During the short time this project has been underway, the team at Los Alamos has made exceptional progress (Thode 1997) in understanding the physics inherent in an open-cycle gas-core rocket, in developing the computational tools to pursue design of a stable configuration, in identifying strengths and deficiencies of those tools, in testing several computer codes against existing data, and in generating an intrinsic “feel” for what operational conditions will be required to make a gas-core rocket feasible. Eventually, we intend to examine critical issues such as shear-flow-turbulence losses of the uranium, mixing caused by displacement of the vortex due to acceleration, the need for sufficient residence time of the propellant in the chamber, fission product removal, and stability of the vortex.
As a result of our efforts so far, the team is confident that a gas core reactor can be built in a stable configuration and driven critical with substantial power generation. The questions of final performance with regards to fuel-loss rate, specific impulse, and mass will depend upon the integration of many factors into the final design.
As a result of the Los Alamos effort, a new geometric configuration for a gas core rocket has been formulated. Conceptually, a high speed jet of gas is injected axially into the reaction chamber. As the jet expands across the chamber, some of the gas will exit through the nozzle but some will be recirculated along the outer wall. The recirculation creates a toroidal vortex. In a nuclear system, uranium is injected into the vortex. Driving the uranium to criticality will heat the gas along the axis to extreme temperatures providing a very high specific impulse thrust. This configuration has the advantages of having the highest heat flux be at the centerline of the hydrogen flow stream, of having a thick hydrogen barrier around the walls, and of not suffering the uranium migration loss mechanism.

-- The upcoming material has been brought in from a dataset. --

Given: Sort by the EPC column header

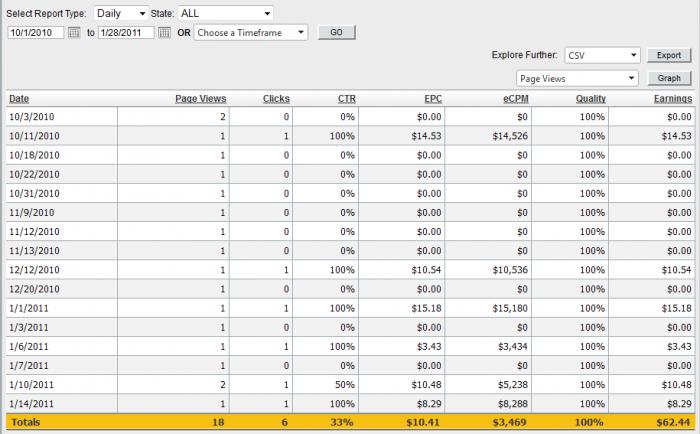Looking at the screenshot, I should click(x=433, y=99).
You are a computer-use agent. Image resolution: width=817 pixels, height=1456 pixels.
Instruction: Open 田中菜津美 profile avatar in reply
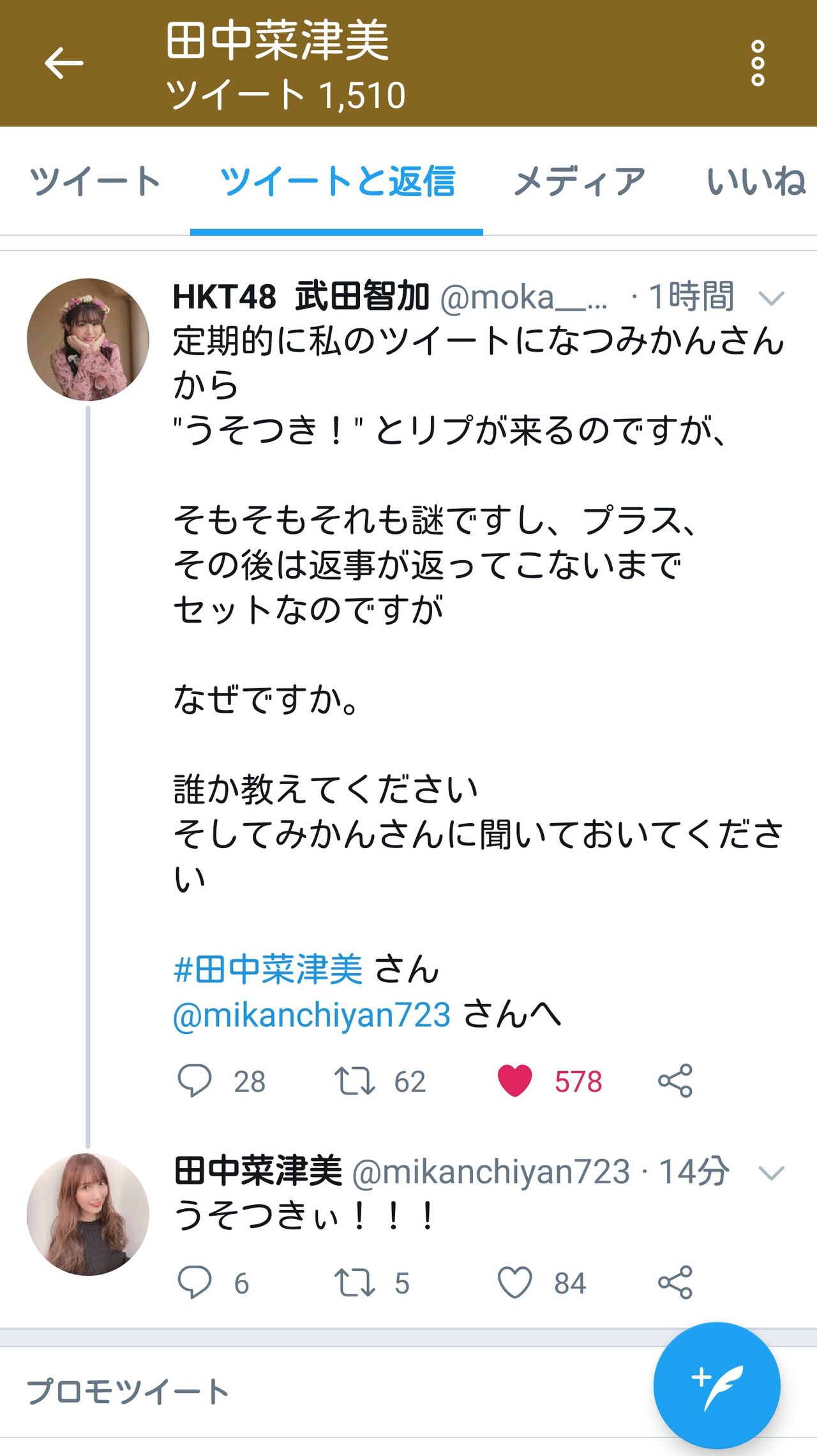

There is little doubt that a gas core reactor can be built in a stable configuration and driven critical with substantial power generation. The questions of final performance with regards to fuel-loss rate, specific impulse, and mass will depend upon the integration of many factors into the final design and must be experimentally investigated. This is the next step.
The old 1970’s solution to protecting the side walls from the superheated gas:
The basis of the design is the injection of a cold layer of hydrogen around the walls of a spherical cavity. This layer prevented the radiation from the hot uranium in the center to reach the walls. The drawback of this design, though, rests in the fact that as the ship accelerates, the heavier uranium in the center tends to migrate backward toward the nozzle and is vented in the exhaust stream. Although the estimated loss rate of 1 kg-uranium to 400 kg-hydrogen is deemed acceptable from a mission performance point-of-view, this configuration is no longer under consideration.